1 files changed, 85 insertions, 119 deletions
diff --git a/rcynic/README b/rcynic/README
index 8f4abadc..3ac99b34 100644
--- a/rcynic/README
+++ b/rcynic/README
@@ -1,119 +1,85 @@
--*- Text -*- 
-$Id$
-
-/*
- * Functions I'll probably need for the rest of this:
- *
- * X509_verify()	verify cert against a key (no chain)
- * X509_CRL_verify()	verify CRL against a key
- * X509_verify_cert()	verify cert against X509_STORE_CTX
- * 			(but ctx points to X509_STORE,
- * 			which points to X509_VERIFY_PARAM, ...)
- * X509_get_pubkey()	extract pubkey from cert for *_verify()
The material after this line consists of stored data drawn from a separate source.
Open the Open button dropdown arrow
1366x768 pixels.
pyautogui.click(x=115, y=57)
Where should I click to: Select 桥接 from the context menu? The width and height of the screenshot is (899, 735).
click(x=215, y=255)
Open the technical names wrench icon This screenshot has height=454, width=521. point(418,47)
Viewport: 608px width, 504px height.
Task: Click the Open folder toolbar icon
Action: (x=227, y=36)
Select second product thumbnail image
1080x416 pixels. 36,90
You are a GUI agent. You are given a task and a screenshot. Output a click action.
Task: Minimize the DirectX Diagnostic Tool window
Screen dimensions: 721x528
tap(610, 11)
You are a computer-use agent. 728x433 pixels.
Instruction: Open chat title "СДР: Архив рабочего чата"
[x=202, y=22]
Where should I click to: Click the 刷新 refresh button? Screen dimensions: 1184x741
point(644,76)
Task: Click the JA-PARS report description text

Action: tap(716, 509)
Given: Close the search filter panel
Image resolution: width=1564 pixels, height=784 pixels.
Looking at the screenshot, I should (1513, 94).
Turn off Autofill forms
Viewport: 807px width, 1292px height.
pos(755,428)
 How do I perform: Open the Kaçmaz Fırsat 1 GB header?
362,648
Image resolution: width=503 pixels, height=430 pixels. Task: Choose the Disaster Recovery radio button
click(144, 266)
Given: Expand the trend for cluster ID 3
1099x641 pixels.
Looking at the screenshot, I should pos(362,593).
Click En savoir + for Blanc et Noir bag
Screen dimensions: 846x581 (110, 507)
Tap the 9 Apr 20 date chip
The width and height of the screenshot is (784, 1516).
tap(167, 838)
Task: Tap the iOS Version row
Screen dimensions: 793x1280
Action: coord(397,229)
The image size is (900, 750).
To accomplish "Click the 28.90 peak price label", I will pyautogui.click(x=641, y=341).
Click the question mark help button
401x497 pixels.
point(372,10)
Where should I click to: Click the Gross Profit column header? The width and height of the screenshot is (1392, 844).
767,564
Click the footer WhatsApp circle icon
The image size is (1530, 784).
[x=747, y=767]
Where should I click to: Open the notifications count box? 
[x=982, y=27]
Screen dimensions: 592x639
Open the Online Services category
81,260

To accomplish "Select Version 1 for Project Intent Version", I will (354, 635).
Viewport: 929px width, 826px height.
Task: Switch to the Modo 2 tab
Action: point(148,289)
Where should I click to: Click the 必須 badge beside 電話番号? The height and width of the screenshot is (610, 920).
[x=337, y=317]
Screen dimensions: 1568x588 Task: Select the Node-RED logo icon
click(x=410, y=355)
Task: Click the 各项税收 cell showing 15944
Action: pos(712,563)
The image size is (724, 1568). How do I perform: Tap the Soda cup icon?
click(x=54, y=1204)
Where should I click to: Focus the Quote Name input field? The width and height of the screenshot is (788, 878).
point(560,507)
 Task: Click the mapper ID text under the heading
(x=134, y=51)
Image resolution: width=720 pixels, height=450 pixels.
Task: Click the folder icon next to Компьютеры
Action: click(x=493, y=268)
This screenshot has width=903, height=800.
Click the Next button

- * X509_STORE_CTX_init()	initialize ctx
- * X509_STORE_CTX_trusted_stack()  stack of trusted certs instead of
- * 				   bothering with X509_STORE
- * X509_STORE_CTX_set0_crls()	set crls
- * X509_STORE_get_by_subject()	find object in ctx/store
- *
- * We probably can't use the lookup method stuff because we're using
- * URI naming, so just load everything ourselves and don't specify any
- * lookup methods, either it works or it doesn't.  Hmm, looks like
- * X509_STORE_CTX_trusted_stack() was written for apps like this.
- *
- * Maybe we can restore stack state by using sk_dup() to save then
- * swapping to the saved stack?  Still need to clean up objects on the
- * stack, though, sk_pop_free() will get rid of everything which is
- * not what we want unless the reference counting thing bails us out.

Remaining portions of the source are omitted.